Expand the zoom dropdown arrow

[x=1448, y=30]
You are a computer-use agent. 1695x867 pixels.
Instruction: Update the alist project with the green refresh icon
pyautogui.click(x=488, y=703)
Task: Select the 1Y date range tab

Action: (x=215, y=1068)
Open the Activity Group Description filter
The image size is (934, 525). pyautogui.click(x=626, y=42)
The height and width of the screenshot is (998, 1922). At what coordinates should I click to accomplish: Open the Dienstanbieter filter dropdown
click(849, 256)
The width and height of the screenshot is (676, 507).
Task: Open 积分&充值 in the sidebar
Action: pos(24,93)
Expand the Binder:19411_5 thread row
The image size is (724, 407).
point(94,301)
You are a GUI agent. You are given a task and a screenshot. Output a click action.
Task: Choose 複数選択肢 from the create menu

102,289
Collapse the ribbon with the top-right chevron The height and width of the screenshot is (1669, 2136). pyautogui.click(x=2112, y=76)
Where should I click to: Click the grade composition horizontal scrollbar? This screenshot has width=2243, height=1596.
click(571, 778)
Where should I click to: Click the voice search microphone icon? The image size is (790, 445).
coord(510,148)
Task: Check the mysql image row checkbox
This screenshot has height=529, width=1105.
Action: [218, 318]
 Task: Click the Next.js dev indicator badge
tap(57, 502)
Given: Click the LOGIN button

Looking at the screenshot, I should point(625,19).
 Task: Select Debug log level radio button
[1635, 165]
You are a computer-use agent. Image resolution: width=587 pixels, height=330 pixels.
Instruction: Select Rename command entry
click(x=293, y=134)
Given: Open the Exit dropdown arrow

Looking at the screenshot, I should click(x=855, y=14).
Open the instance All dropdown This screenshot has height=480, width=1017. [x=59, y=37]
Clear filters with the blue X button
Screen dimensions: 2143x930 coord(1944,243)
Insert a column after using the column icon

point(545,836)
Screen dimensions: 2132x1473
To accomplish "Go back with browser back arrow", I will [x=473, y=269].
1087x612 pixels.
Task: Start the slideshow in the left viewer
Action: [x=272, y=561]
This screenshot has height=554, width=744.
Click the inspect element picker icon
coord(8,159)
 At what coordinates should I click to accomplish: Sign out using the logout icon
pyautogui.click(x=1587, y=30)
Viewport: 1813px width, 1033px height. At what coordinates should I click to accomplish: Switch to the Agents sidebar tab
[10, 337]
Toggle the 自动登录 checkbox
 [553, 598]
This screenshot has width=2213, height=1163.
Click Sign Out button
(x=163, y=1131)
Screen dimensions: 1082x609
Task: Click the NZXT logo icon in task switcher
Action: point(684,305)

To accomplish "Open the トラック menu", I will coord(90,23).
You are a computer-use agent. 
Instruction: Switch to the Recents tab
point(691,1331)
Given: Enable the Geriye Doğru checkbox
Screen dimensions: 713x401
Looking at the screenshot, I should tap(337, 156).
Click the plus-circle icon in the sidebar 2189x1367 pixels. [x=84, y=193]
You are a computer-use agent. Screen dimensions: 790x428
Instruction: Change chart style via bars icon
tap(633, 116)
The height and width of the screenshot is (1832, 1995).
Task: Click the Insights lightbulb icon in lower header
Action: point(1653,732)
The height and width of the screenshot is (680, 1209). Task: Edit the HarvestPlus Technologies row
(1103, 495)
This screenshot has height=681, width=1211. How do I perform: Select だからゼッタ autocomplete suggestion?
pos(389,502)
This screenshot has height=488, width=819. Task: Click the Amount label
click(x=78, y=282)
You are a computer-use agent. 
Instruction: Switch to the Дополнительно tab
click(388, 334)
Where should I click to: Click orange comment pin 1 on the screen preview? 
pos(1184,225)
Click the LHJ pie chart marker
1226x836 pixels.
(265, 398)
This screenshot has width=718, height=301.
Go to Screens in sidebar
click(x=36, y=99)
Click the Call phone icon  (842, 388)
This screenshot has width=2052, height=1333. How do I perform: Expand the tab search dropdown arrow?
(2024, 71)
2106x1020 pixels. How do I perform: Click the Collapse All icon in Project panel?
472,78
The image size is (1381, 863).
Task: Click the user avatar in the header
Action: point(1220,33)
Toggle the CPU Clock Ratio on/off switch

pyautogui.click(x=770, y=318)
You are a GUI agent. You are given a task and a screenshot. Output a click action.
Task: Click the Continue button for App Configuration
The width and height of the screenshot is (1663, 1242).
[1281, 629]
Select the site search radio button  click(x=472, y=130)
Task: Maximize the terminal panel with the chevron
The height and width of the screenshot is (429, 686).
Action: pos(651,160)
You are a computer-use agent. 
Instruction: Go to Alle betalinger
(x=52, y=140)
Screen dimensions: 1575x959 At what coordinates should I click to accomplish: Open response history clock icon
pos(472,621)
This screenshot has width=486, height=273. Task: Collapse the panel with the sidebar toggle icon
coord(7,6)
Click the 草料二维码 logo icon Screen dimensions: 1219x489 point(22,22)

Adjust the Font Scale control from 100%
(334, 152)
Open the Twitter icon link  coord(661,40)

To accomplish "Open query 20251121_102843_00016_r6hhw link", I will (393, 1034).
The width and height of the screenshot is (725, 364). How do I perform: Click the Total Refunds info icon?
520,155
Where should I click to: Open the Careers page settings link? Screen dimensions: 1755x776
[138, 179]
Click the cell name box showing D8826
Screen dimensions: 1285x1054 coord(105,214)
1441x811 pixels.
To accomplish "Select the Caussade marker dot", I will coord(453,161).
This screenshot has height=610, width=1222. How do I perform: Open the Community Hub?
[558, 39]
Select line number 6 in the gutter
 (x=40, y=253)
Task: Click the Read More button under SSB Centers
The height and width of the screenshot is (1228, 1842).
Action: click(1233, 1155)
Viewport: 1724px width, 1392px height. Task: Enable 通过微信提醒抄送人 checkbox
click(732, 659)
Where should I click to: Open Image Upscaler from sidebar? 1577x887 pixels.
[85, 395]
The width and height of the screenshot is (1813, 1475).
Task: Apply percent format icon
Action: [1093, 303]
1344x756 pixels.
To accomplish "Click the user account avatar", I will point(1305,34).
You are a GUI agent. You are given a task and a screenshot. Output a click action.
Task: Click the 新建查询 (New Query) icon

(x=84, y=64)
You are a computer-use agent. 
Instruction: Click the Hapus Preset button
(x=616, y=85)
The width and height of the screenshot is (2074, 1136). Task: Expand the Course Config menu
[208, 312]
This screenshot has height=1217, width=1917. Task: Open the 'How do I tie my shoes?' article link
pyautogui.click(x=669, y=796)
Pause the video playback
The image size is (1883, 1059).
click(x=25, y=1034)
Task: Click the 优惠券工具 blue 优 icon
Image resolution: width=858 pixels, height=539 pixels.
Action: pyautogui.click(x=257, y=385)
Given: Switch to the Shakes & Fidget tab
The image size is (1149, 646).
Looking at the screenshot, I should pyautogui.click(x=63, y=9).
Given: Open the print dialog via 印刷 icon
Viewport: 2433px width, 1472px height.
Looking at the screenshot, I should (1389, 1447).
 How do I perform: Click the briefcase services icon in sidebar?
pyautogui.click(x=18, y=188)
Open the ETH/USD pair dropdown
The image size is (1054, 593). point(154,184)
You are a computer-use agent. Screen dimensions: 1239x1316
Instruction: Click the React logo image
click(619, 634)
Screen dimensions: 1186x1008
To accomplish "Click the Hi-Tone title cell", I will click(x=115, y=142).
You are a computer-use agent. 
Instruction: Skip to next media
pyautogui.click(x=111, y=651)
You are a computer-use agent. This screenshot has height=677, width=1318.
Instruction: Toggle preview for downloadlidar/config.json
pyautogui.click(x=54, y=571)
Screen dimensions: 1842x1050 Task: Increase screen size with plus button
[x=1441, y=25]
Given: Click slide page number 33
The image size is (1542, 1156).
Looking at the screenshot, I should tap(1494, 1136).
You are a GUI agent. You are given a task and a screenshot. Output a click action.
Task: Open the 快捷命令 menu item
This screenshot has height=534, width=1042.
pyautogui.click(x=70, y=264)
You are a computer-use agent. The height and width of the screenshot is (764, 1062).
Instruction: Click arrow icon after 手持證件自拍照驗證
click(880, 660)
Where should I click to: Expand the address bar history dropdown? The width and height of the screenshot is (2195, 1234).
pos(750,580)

Task description
Produce a word-for-word copy of everything above from the line holding "Viewport: 1724px width, 1392px" down to the line holding "Given: Switch to the Shakes & Fidget tab", with both of those lines kept.

Written response
Viewport: 1724px width, 1392px height. Task: Enable 通过微信提醒抄送人 checkbox
click(732, 659)
Where should I click to: Open Image Upscaler from sidebar? 1577x887 pixels.
[85, 395]
The width and height of the screenshot is (1813, 1475).
Task: Apply percent format icon
Action: [1093, 303]
1344x756 pixels.
To accomplish "Click the user account avatar", I will point(1305,34).
You are a GUI agent. You are given a task and a screenshot. Output a click action.
Task: Click the 新建查询 (New Query) icon

(x=84, y=64)
You are a computer-use agent. 
Instruction: Click the Hapus Preset button
(x=616, y=85)
The width and height of the screenshot is (2074, 1136). Task: Expand the Course Config menu
[208, 312]
This screenshot has height=1217, width=1917. Task: Open the 'How do I tie my shoes?' article link
pyautogui.click(x=669, y=796)
Pause the video playback
The image size is (1883, 1059).
click(x=25, y=1034)
Task: Click the 优惠券工具 blue 优 icon
Image resolution: width=858 pixels, height=539 pixels.
Action: pyautogui.click(x=257, y=385)
Given: Switch to the Shakes & Fidget tab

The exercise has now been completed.